Fig 3. L-tryptophan administration reverses stress-induced alterations on inflammatory response and lipid peroxidation.

Mice were daily submitted to restraint stress and treated with L-tryptophan (Trp) or vehicle until euthanasia. Two days after the beginning of the stress protocol, two full-thickness excisional lesions (8-mm diameter) were made on the dorsal skin. Five days after wounding, lesions were collected and the number of myeloperoxidase (MPO)-positive neutrophils (B), F4/80-positive macrophages (C) and CD-3 positive T lymphocytes (D) were counted.
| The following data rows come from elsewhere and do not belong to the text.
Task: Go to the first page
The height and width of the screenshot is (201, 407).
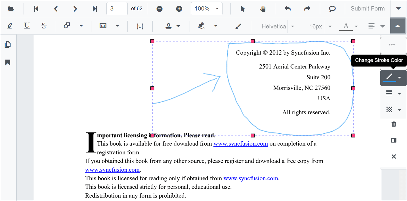Action: [x=36, y=9]
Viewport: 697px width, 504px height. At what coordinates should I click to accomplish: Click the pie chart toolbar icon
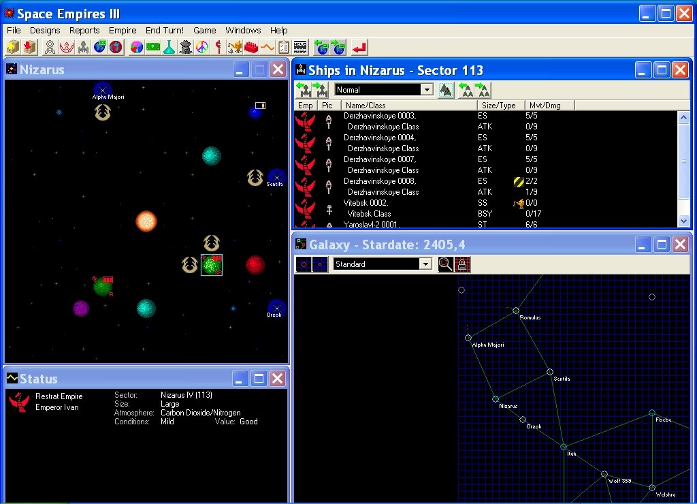click(136, 47)
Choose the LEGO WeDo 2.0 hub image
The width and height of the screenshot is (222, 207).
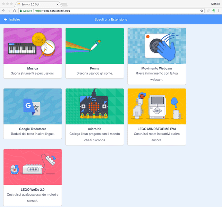coord(32,167)
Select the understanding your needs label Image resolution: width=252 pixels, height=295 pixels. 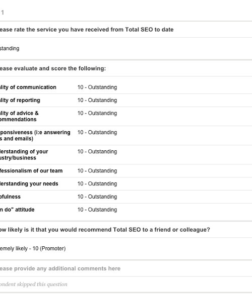(29, 184)
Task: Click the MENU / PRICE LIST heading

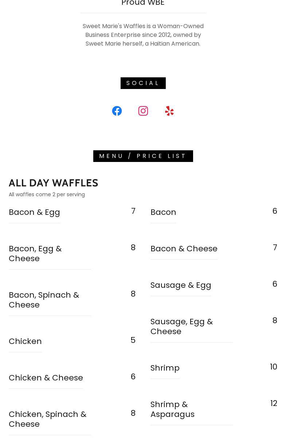Action: (143, 156)
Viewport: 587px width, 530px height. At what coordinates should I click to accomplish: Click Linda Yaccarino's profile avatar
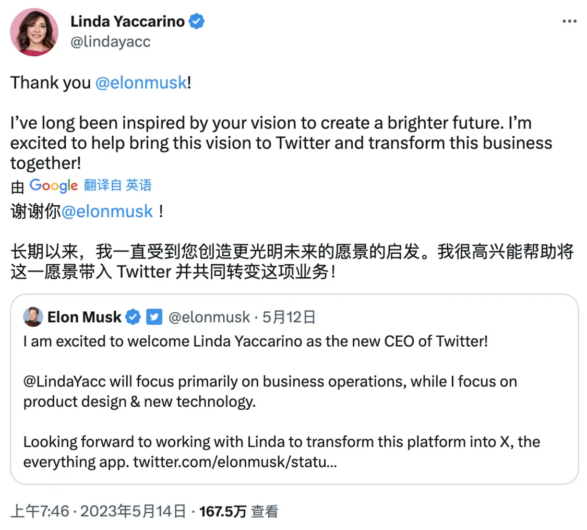tap(34, 32)
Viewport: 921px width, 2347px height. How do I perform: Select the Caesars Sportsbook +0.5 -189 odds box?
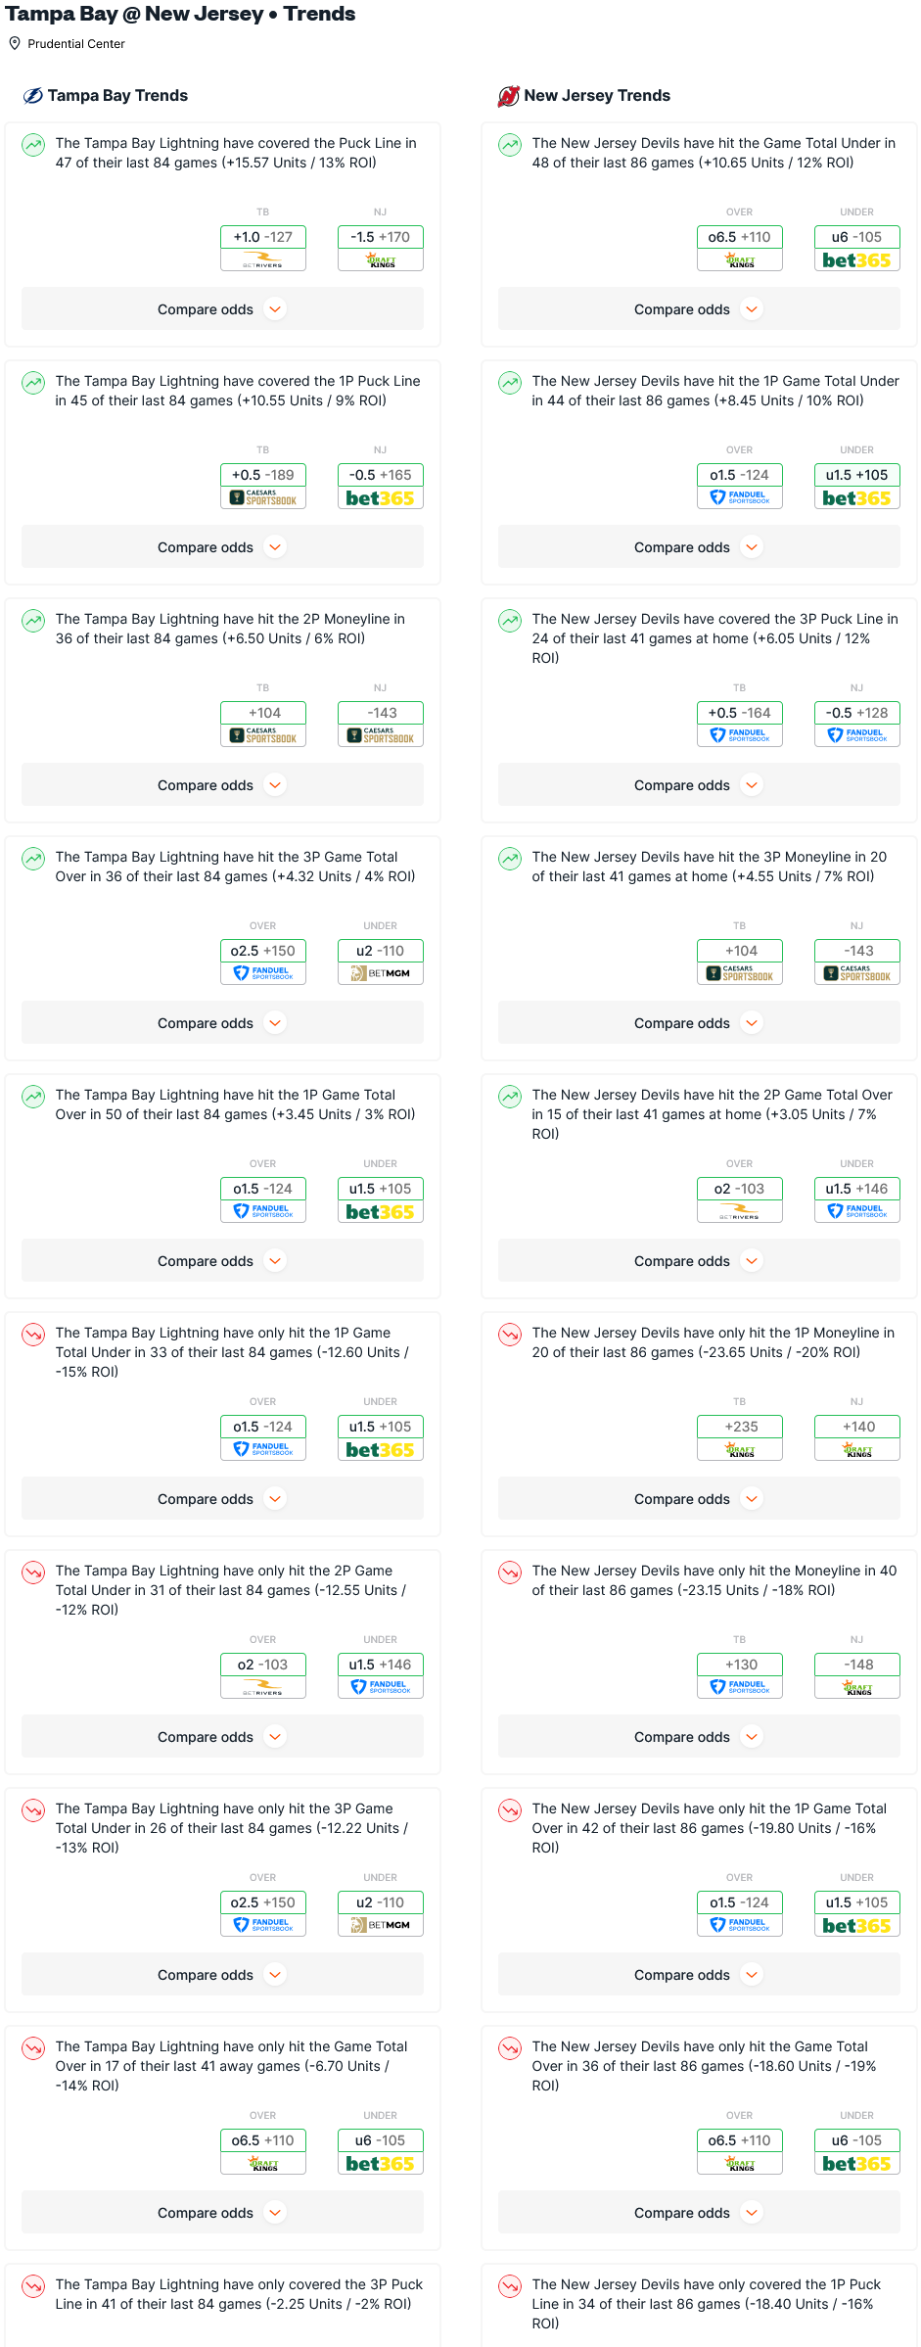pyautogui.click(x=263, y=486)
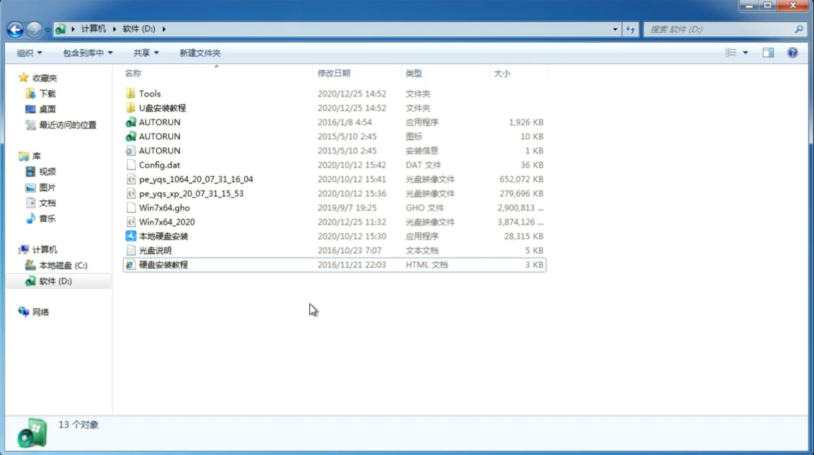Open the U盘安装教程 folder
This screenshot has width=814, height=455.
pos(163,107)
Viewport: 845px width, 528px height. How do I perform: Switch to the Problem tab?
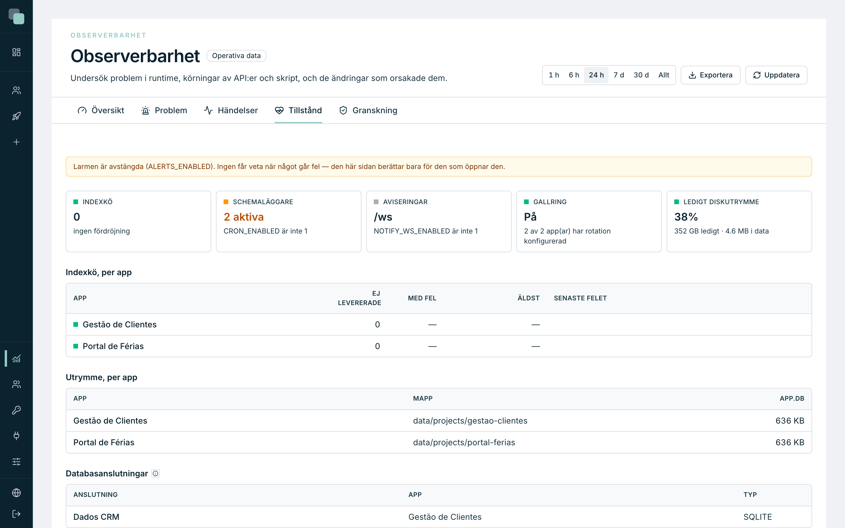point(164,110)
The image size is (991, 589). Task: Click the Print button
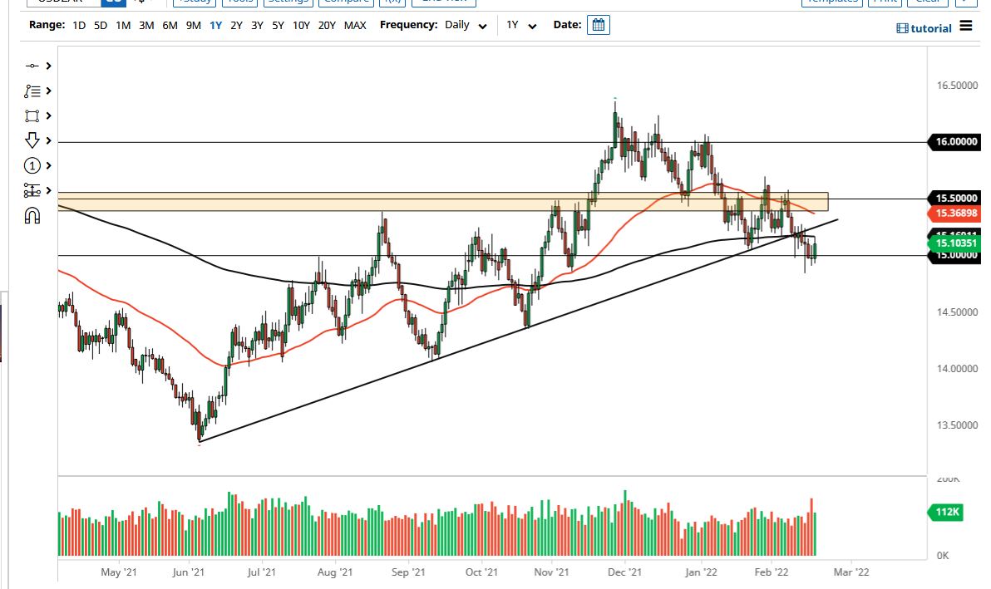(x=885, y=2)
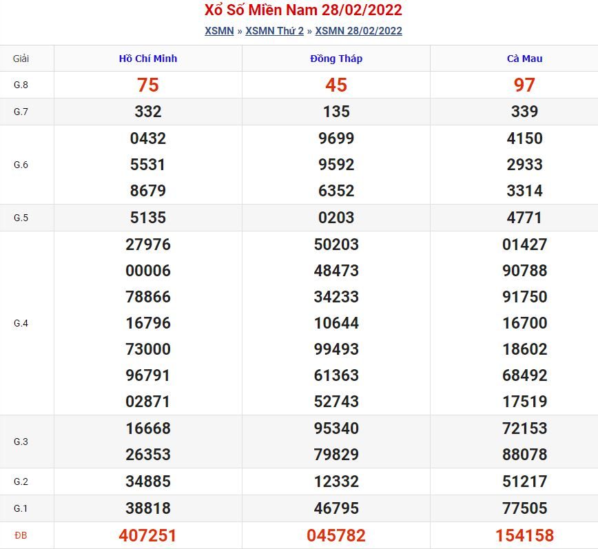The image size is (598, 549).
Task: Click the ĐB row label
Action: 21,536
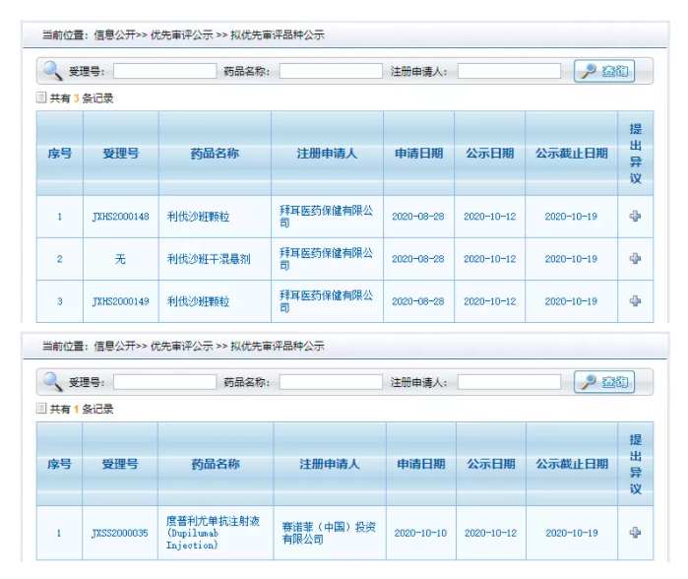688x579 pixels.
Task: Click magnifier icon in the 3-record search bar
Action: point(52,71)
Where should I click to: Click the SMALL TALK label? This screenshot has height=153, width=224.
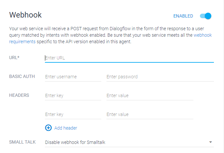[x=22, y=142]
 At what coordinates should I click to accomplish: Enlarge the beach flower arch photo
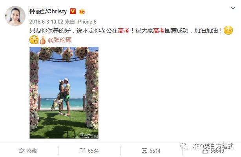(x=64, y=93)

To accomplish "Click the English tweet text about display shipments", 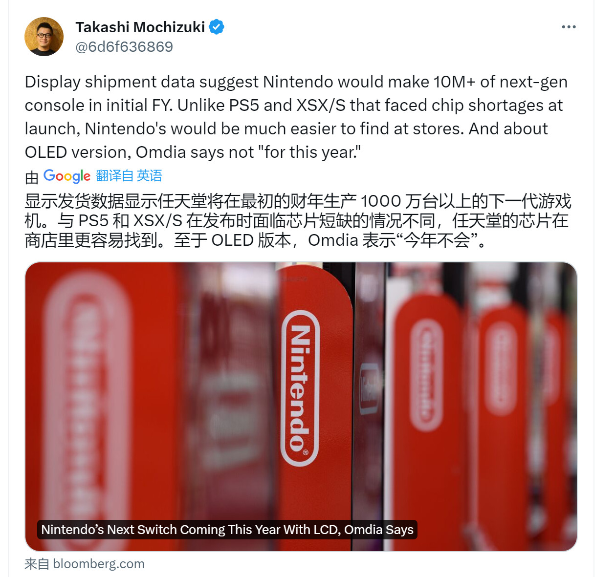I will click(x=296, y=117).
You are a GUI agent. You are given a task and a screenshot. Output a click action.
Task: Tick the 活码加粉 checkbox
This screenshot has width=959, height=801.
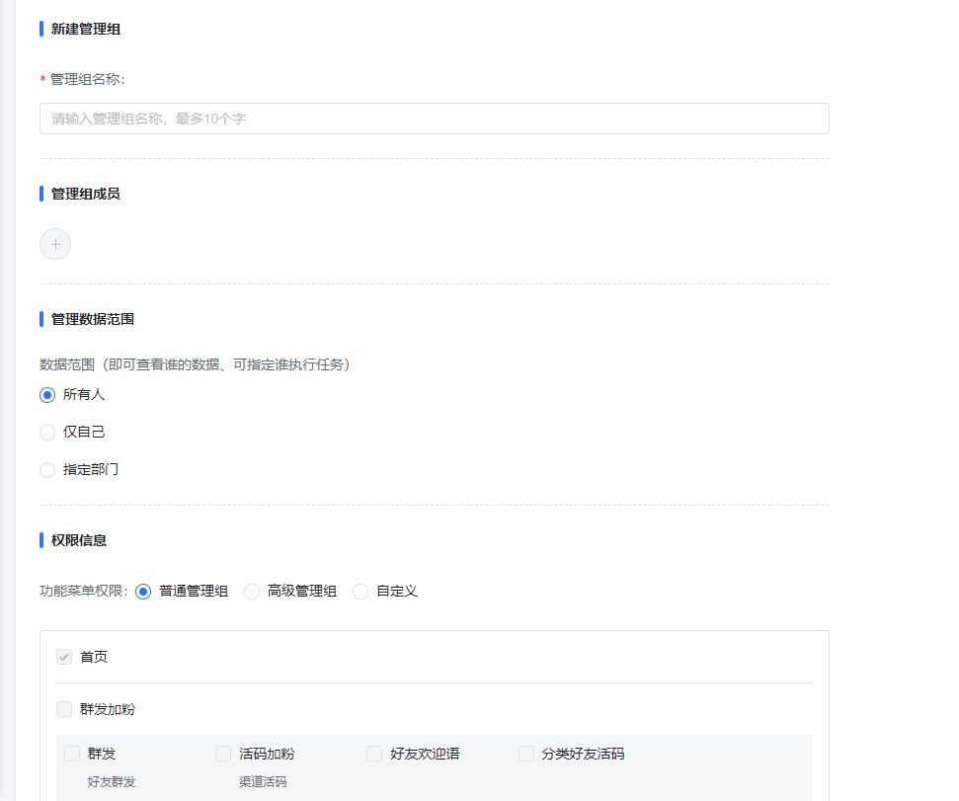coord(223,754)
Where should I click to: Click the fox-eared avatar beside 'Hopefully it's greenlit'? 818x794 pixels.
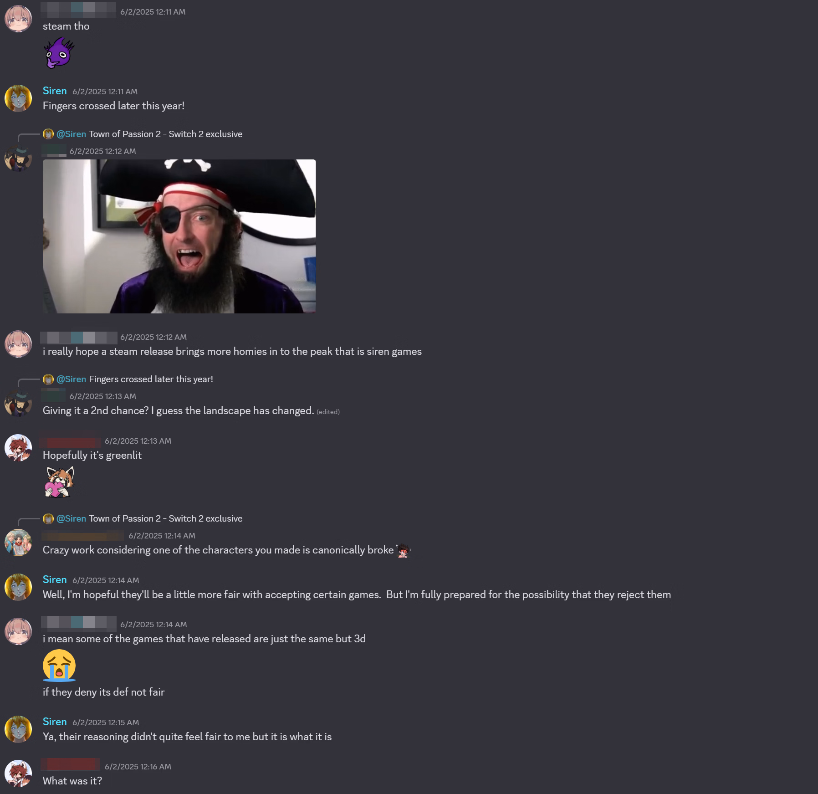click(x=18, y=448)
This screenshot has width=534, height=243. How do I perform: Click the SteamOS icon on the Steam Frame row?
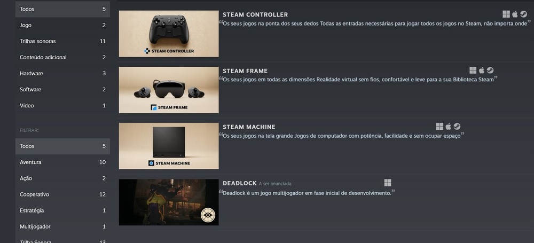(x=490, y=70)
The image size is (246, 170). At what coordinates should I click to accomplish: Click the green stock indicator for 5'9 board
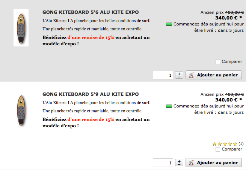coord(169,106)
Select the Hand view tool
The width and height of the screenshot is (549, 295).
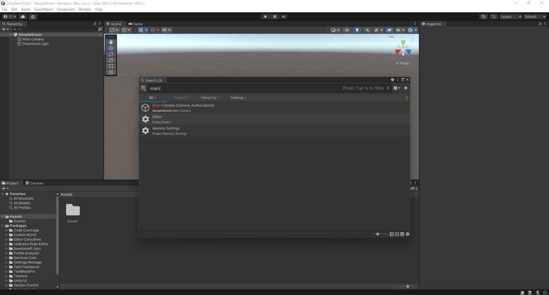point(111,42)
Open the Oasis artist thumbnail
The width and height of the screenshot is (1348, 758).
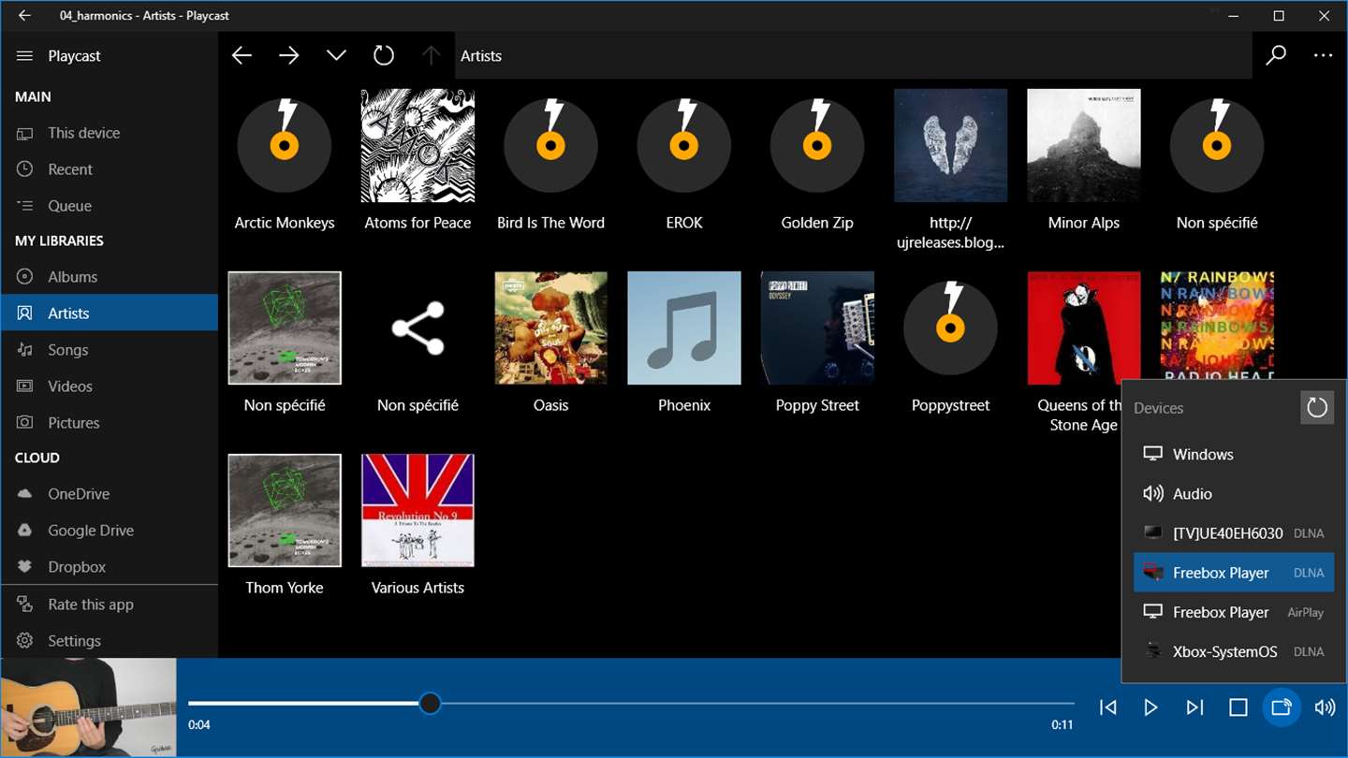[x=551, y=328]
Representative images (A) of staining for neutrophils, macrophages and T cells on wound area were presented. In addition, the protein levels of monocyte chemotactic protein-1 (MCP-1) (12 KDa) (E) were estimated in wound lysate by western-blotting. Representative images for immunoblotting for MCP-1 (F) were presented. The β-actin (42 KDa) was used as a loading control protein. Vertical black lines show non-adjacent bands from the same blot. To evaluate the oxidative damage in lipids, the levels of lipid peroxides (G) were measured in wound lysate using colorimetric assay. Data (n = 5) are presented as mean ± SEM. ^#p<0.05 vs. stressed (ST) group. Bar = 50 μm.